### Consignes
A - Dans le texte présenté, recopiez mot pour mot le passage allant de "La colère de" à "dans la surenchère.".
B - Répondez aux questions suivantes d'après le texte présenté.
(i) Quel est le titre de l'ouvrage de Don Wolfe ?
(ii) Quel métier James Hall exerçait-il auparavant ?
(iii) Quel lien de parenté unit Peter Lawford à John et Robert Kennedy ?

### Texte présenté
◇ ◇ ◇

La colère de David Marshall, bien que s'exprimant de manière modérée, n'était pas feinte. La cible du courroux de cet expert ? Don Wolfe et son ouvrage, The Last Days of Marilyn Monroe , ouvrage publié cette année-là en France et ayant rencontré un vif succès médiatique et public.
Si, à l'époque, j'avais affiché une certaine retenue lorsqu'on m'avait interrogé sur ce travail, la même mansuétude n'est plus de mise aujourd'hui. Et le cas James Hall illustre parfaitement l'obligation de ne pas laisser dire n'importe quoi. Car l'auteur américain se servait à plusieurs reprises du témoignage de l'ancien ambulancier pour appuyer sa thèse et l'enrichissait de détails nouveaux issus d'une série d'entretiens avec Hall. Lesquels versaient dans la surenchère.
Ainsi, épousant la thèse défendue par Wolfe, Hall précisait désormais que Peter Lawford, le beau-frère de John et Robert Kennedy, avait assisté à l'intervention ratée du docteur Greenson, sa présence dans la villa de Marilyn lors de l'agonie étant largement exploitée pour étayer la responsabilité de RFK dans la disparition de la star. Et cette nouveauté, Wolfe la prenait pour argent comptant.

◇ ◇ ◇

### Extrait source
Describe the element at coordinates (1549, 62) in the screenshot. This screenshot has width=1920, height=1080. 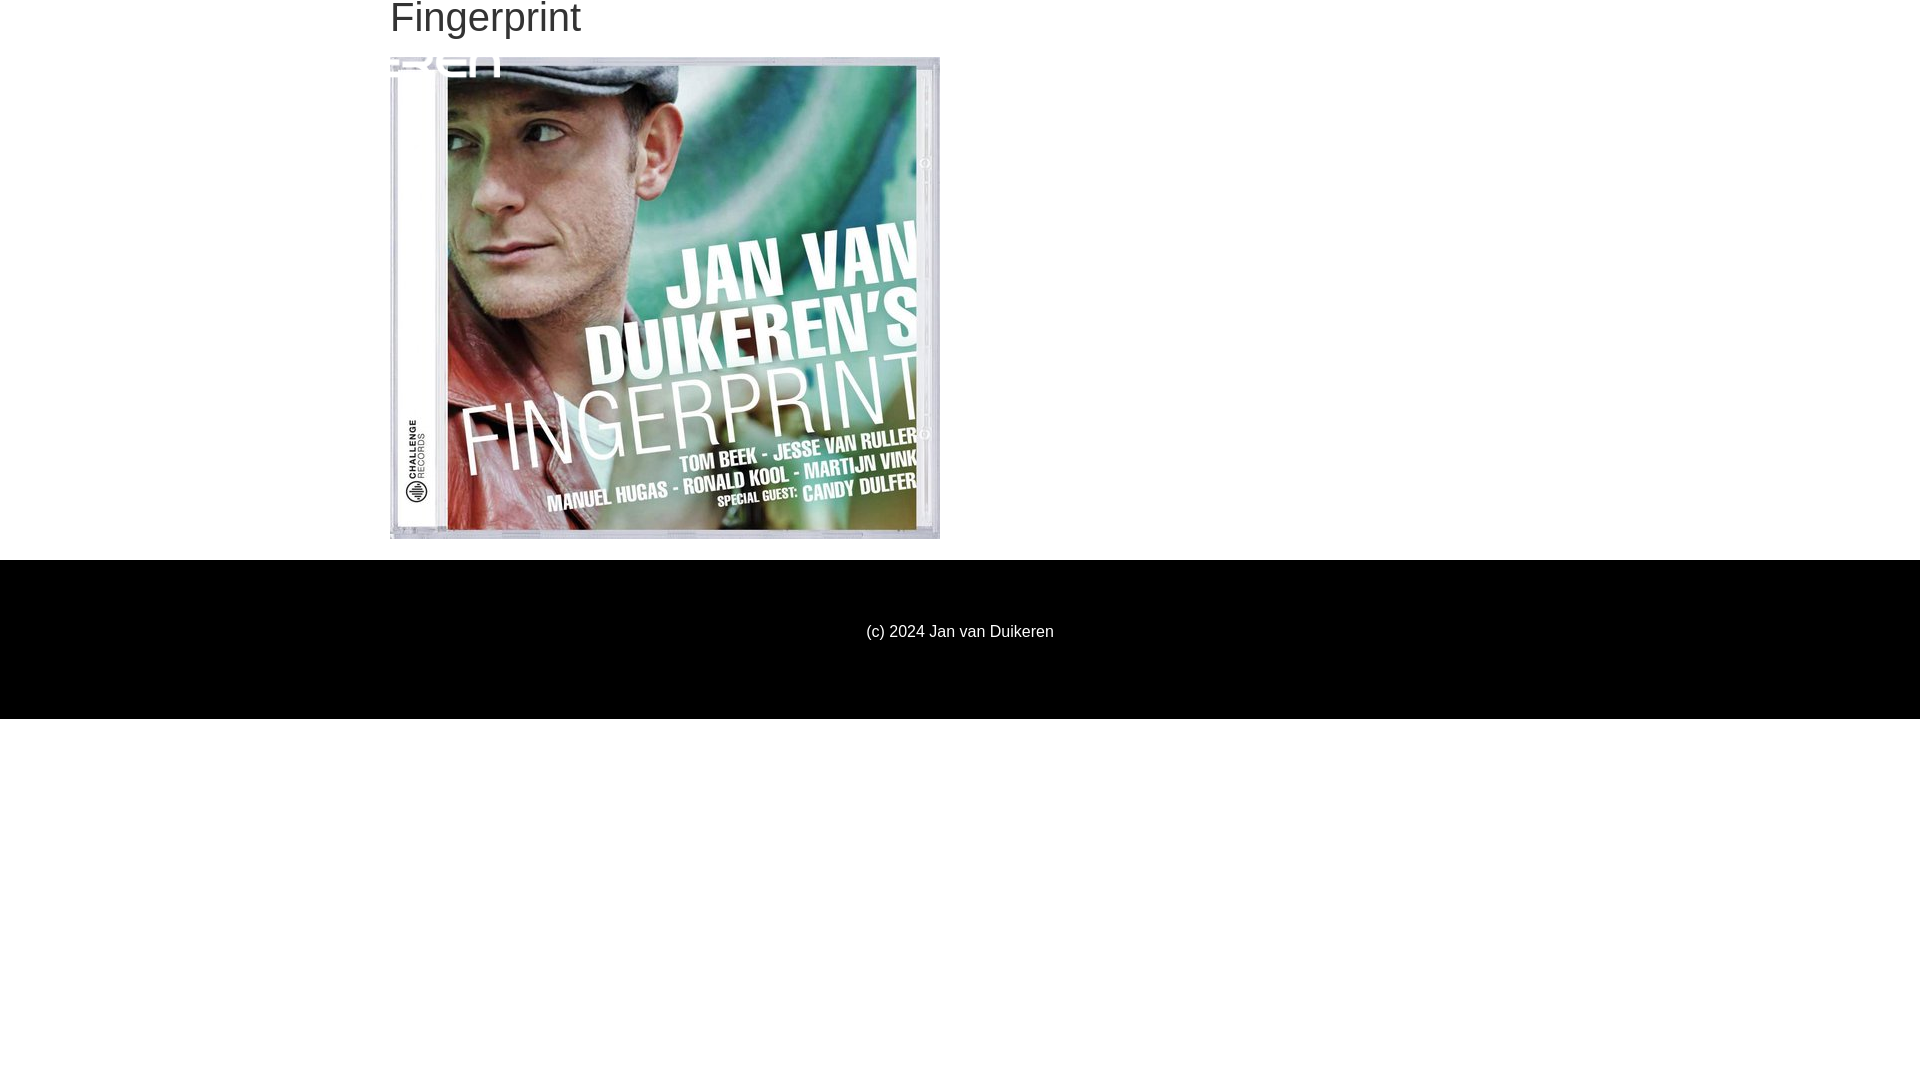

◇ ◇ ◇

### Corrigé
A -
La colère de David Marshall, bien que s'exprimant de manière modérée, n'était pas feinte. La cible du courroux de cet expert ? Don Wolfe et son ouvrage, The Last Days of Marilyn Monroe , ouvrage publié cette année-là en France et ayant rencontré un vif succès médiatique et public.
Si, à l'époque, j'avais affiché une certaine retenue lorsqu'on m'avait interrogé sur ce travail, la même mansuétude n'est plus de mise aujourd'hui. Et le cas James Hall illustre parfaitement l'obligation de ne pas laisser dire n'importe quoi. Car l'auteur américain se servait à plusieurs reprises du témoignage de l'ancien ambulancier pour appuyer sa thèse et l'enrichissait de détails nouveaux issus d'une série d'entretiens avec Hall. Lesquels versaient dans la surenchère.

B -
(i) The Last Days of Marilyn Monroe.
(ii) Il était ambulancier.
(iii) Il était leur beau-frère.